(Source information Opens)
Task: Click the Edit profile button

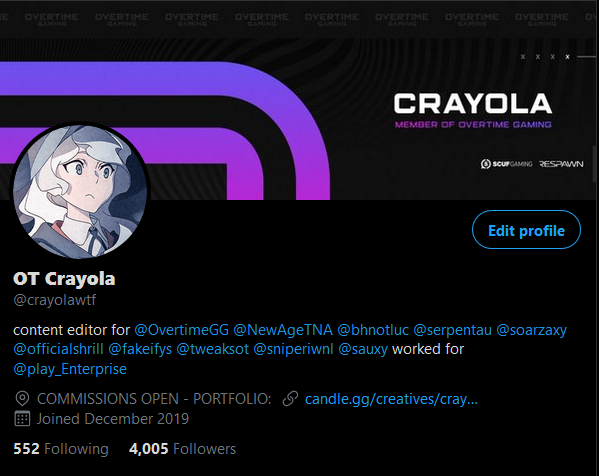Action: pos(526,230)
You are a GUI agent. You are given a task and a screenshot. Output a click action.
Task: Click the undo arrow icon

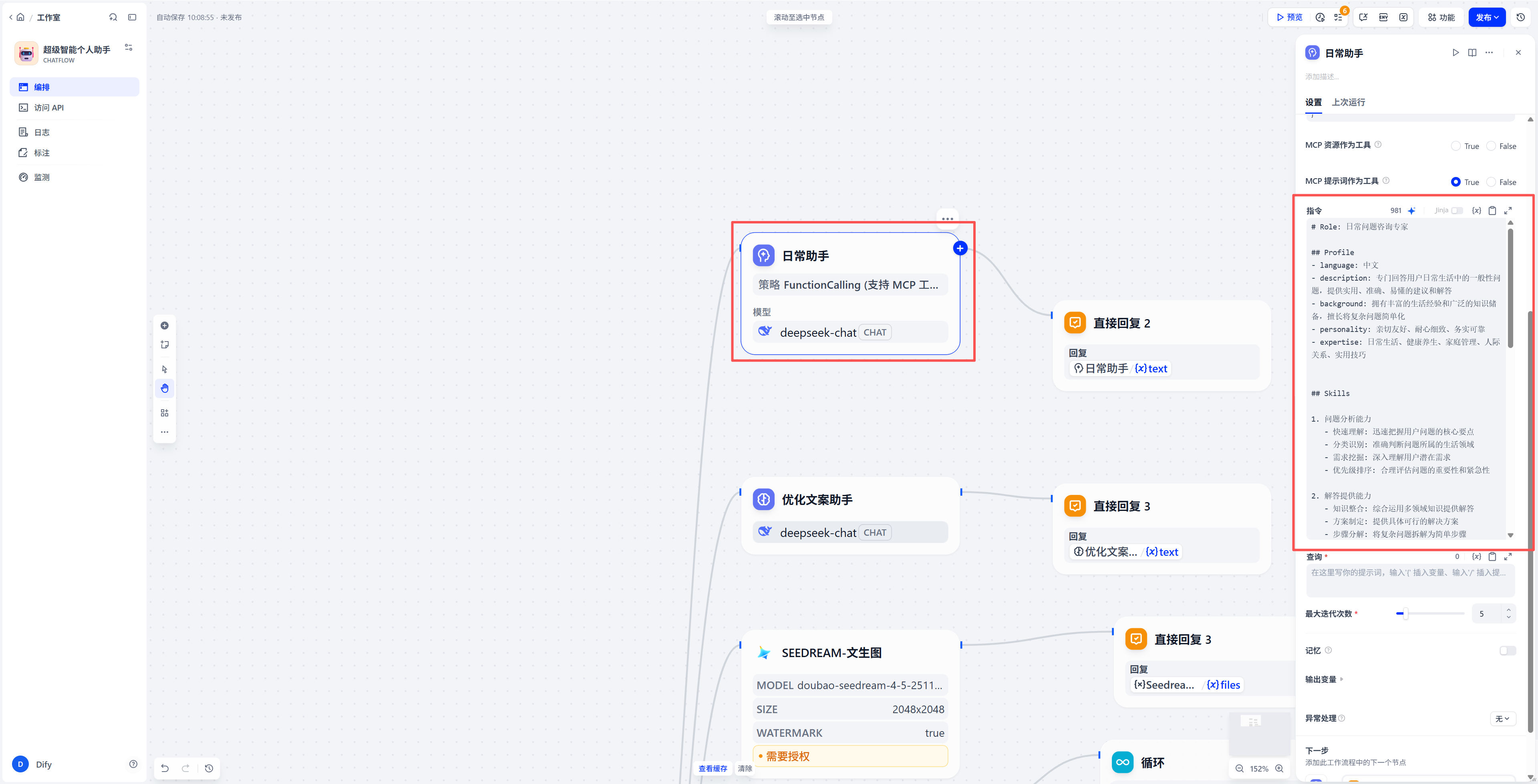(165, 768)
(Source information Closes)
(Source information Opens)
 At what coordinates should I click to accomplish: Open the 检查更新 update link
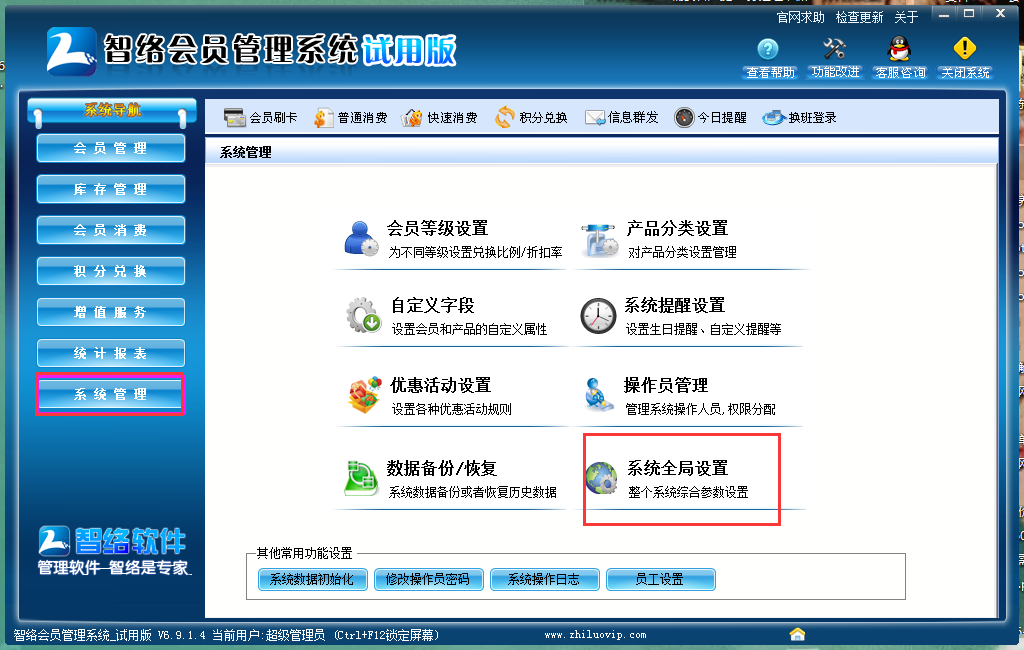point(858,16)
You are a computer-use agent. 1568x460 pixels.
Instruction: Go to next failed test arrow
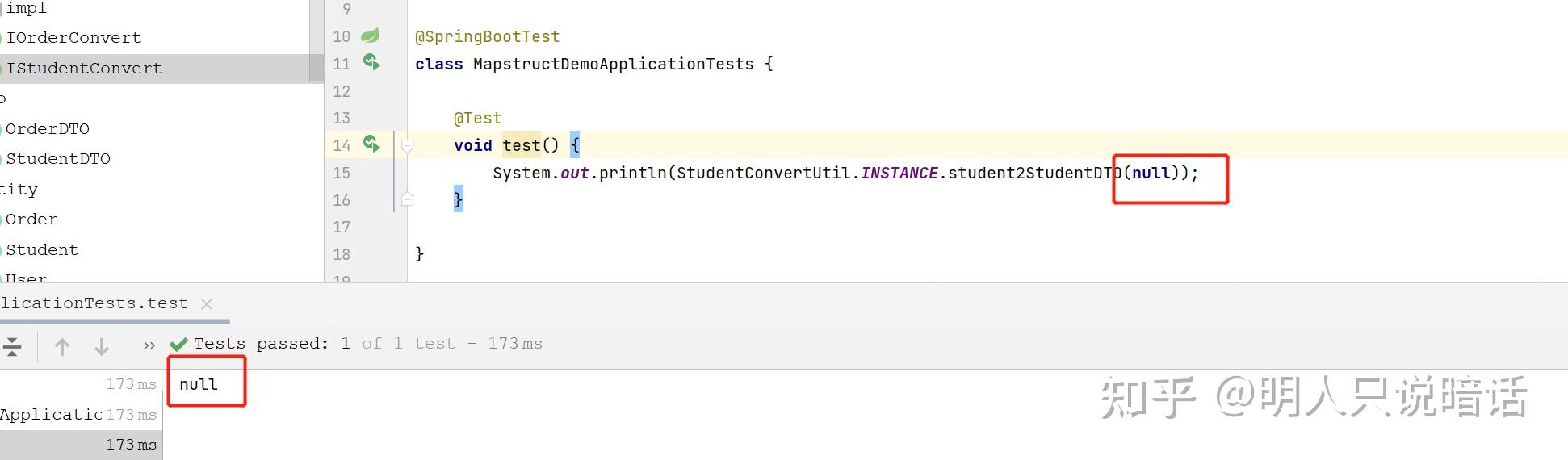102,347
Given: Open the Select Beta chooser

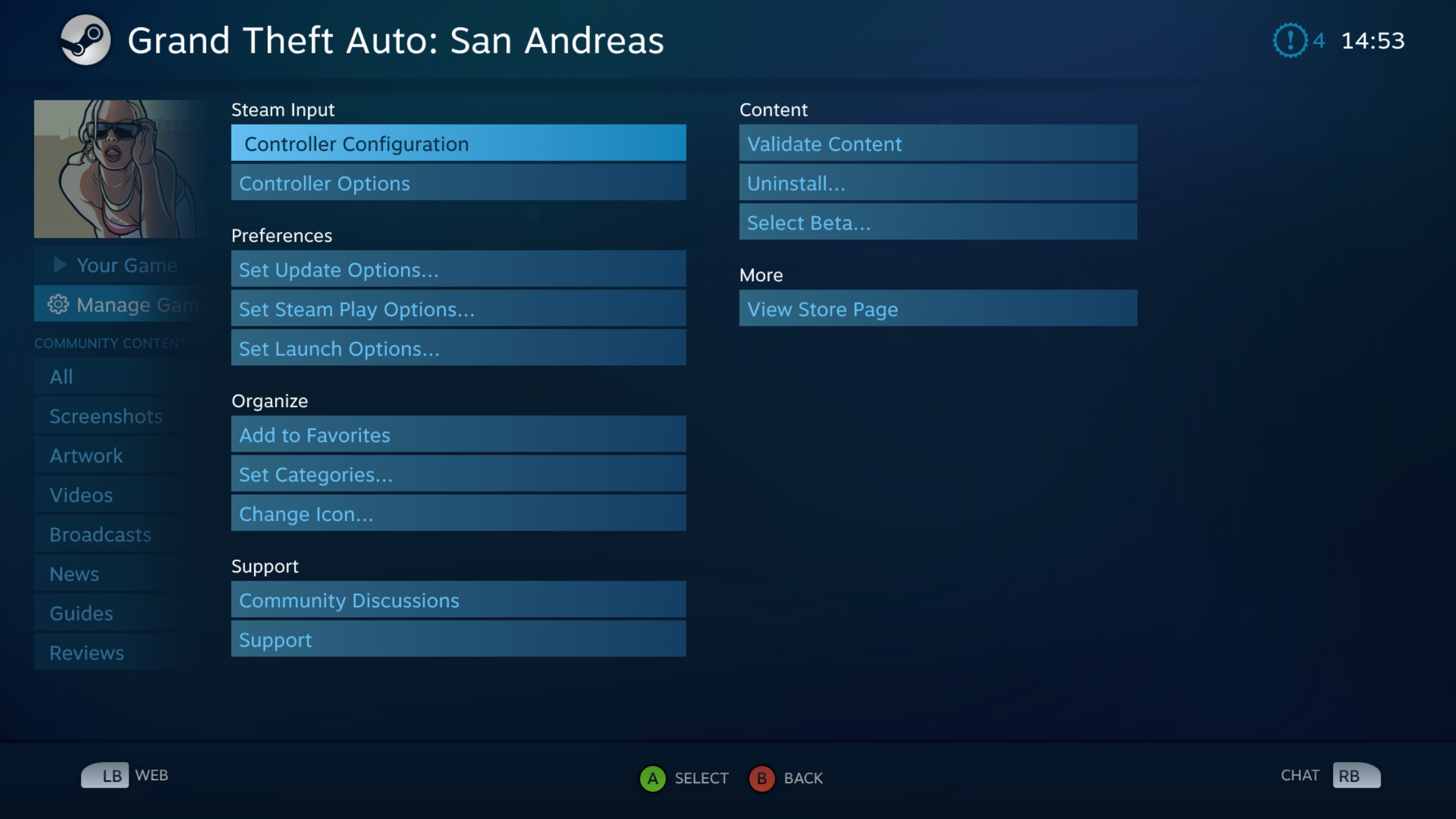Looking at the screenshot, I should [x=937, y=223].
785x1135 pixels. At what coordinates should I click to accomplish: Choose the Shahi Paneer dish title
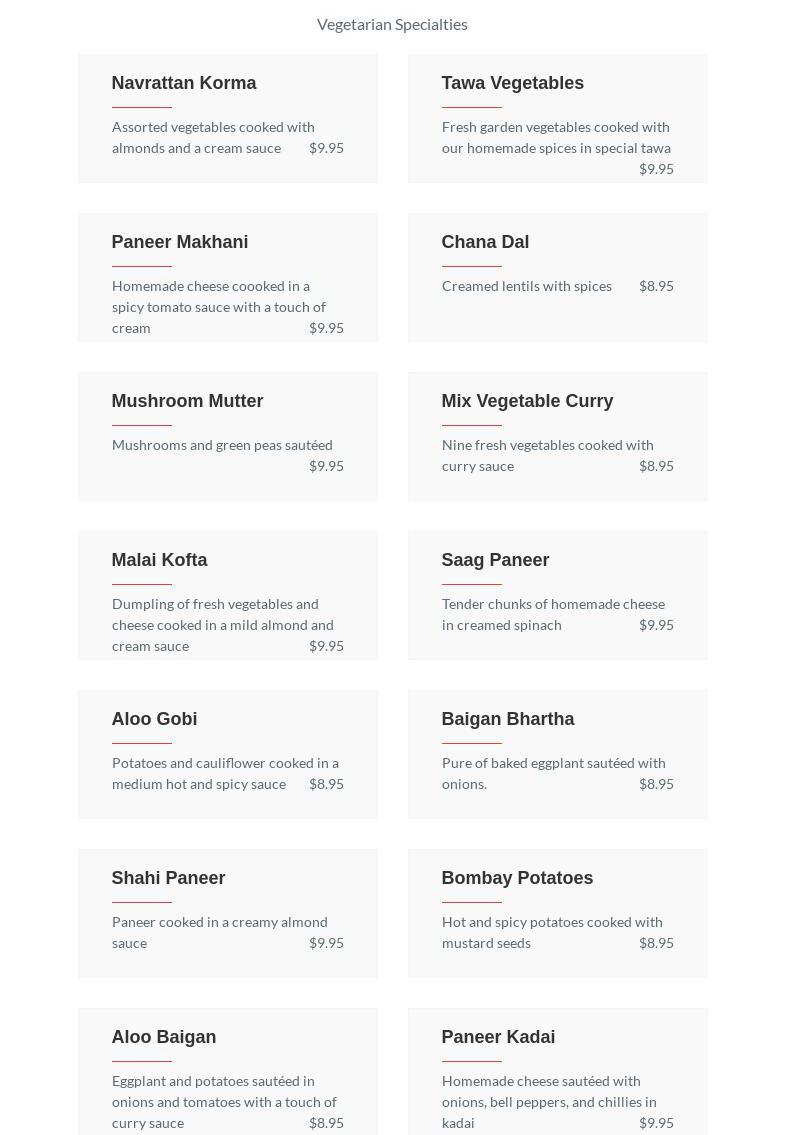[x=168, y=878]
(Source information Closes)
> _Task requirements_:
Number of lines holding "agent" in the data: give it, with nothing else.

> _Solution_:
2